These items come out of Google Earth Engine analyses. Some files need to be created/exported (and then imported into GEE), and all GEE exports need to be pulled in to this code.


## Tree canopy data

There are many ways of measuring the tree canopy, and each method has pros/cons. 


### Calibrate tree canopy coverage

Growing Shade prioritizes temporal accuracy for tree canopy data. While some trade-offs come with prioritizing temporal accuracy over spatial accuracy, it is essential for this project to capture on-the-ground, real-time dynamics of how Emerald Ash Borer, development patterns, and recent tree planting programs among others are changing the tree canopy.

Sentinel-2 is currently the most spatially accurate and publicly accessible remote sensing platform.
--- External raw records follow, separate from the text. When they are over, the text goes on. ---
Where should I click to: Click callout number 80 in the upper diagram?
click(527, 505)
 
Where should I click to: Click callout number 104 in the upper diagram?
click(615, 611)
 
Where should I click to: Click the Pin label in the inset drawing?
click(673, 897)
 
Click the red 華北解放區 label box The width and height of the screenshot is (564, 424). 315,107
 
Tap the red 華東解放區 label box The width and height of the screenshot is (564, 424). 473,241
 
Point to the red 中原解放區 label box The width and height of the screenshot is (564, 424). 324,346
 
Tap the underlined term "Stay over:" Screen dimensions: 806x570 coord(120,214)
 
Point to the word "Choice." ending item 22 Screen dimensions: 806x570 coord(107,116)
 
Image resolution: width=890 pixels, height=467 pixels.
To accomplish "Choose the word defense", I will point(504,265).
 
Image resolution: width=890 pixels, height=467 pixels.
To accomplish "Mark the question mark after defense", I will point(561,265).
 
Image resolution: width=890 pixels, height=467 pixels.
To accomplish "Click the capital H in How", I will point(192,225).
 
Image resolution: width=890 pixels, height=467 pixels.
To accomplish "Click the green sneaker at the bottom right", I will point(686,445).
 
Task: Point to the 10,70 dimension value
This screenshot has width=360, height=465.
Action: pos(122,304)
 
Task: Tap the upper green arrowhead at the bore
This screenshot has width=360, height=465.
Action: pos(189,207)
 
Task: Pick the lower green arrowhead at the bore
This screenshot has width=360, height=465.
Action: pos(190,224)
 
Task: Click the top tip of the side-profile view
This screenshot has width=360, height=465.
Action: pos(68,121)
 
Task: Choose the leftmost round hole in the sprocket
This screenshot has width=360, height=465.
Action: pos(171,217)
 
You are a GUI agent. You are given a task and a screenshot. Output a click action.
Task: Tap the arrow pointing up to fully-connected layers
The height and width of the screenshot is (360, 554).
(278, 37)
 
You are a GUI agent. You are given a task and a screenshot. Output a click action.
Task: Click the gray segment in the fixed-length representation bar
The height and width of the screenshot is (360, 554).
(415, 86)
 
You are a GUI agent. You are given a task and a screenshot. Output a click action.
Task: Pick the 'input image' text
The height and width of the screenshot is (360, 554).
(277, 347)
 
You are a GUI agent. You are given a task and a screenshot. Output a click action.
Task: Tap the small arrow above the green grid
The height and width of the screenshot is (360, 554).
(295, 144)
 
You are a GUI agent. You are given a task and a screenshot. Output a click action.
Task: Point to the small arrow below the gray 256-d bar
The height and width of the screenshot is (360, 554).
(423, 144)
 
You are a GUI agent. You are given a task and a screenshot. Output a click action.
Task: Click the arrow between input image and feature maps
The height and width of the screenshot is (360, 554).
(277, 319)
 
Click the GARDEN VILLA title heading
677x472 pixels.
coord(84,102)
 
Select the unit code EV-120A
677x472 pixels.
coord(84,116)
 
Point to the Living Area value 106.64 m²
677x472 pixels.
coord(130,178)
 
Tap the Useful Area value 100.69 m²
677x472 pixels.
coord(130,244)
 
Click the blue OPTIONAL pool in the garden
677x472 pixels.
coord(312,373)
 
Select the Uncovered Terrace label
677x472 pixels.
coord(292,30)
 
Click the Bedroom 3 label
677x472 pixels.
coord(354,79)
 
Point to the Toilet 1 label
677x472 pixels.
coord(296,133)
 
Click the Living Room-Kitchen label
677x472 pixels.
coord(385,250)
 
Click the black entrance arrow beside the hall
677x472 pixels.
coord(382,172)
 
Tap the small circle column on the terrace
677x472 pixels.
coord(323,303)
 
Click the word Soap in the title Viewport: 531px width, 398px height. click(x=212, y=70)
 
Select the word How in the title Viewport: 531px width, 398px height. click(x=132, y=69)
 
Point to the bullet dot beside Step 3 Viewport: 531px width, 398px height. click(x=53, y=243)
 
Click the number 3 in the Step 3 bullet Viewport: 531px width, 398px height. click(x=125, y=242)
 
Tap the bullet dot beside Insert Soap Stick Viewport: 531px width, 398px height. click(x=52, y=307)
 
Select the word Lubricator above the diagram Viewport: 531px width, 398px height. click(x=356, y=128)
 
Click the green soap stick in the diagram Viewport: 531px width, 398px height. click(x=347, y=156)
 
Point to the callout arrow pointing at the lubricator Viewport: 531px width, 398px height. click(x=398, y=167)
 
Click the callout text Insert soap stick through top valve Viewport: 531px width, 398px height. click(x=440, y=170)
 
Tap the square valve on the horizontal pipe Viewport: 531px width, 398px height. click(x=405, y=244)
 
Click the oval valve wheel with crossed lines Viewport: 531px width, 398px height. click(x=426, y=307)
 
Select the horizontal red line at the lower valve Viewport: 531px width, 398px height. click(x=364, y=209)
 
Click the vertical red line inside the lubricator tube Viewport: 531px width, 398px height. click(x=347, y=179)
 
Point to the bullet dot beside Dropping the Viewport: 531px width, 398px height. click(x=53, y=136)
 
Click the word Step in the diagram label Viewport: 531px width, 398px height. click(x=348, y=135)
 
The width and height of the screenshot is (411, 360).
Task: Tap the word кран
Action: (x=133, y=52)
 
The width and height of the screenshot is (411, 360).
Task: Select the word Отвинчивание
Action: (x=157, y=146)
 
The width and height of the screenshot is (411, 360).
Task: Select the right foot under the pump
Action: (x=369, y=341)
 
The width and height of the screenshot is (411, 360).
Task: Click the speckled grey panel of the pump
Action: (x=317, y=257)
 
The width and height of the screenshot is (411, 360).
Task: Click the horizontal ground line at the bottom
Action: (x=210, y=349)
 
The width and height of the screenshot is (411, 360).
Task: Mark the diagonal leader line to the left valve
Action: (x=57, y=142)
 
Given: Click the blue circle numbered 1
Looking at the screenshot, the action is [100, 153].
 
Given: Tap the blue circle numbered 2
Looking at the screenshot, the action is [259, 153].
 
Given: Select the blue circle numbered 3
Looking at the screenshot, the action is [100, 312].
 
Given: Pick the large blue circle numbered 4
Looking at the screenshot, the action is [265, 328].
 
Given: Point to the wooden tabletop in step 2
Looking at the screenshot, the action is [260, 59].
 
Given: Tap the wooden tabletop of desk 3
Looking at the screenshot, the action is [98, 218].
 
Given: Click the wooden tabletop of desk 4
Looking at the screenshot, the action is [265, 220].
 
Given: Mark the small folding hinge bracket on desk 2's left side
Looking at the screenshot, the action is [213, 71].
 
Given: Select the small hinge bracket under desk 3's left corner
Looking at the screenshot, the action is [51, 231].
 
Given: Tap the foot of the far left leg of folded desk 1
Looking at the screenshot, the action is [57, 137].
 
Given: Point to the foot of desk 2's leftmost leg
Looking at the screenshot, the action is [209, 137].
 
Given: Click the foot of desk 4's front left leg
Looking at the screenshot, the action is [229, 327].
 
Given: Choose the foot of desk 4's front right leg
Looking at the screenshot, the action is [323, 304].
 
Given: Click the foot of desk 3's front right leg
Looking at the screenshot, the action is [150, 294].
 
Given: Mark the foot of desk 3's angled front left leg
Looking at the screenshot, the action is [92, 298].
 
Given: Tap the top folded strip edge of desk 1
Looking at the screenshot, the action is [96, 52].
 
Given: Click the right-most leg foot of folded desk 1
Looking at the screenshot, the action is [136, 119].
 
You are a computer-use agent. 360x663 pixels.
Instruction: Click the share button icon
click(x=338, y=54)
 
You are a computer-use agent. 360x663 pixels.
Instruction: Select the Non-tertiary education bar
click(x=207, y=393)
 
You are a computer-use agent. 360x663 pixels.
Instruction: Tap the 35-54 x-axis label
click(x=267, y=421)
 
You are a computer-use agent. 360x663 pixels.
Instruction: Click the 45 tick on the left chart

However, the 10 meter squared spatial resolution of Sentinel is larger than a lot of individual tree canopies. In exploring the data, it appears as if the canopy coverage from Sentinel is little higher than what it should be (based on aerial imagery). I've chosen to calibrate the Sentinel data with the (outdated) UMN 1 meter squared land use file.

I created a grid (n = 1015) across the region, and created a model to compare the amount of trees detected with the Sentinel 2 and with the UMN 1 meter data set (for the later, the tree area is the summation of all areas which identified as coniferous trees, deciduous trees, and forested wetland).

The final calibration coefficient (at least for 2021 tree canopy) is 0.885246, meaning that Sentinel sees about 11% more trees in areas. Another way to think about this is that Sentinel detects area with at least 89% tree canopy coverage (i.e., if Sentinel sees 1,000 acres of trees, UMN sees more like 885 acres).

In other temperate, upper Midwest areas, the 0.88 coefficient is probably sufficient. Otherwise, figuring out and adjusting a calibration coefficient for another area likely requires some pretty bespoke analyses and has specific data set needs which may not be widely available.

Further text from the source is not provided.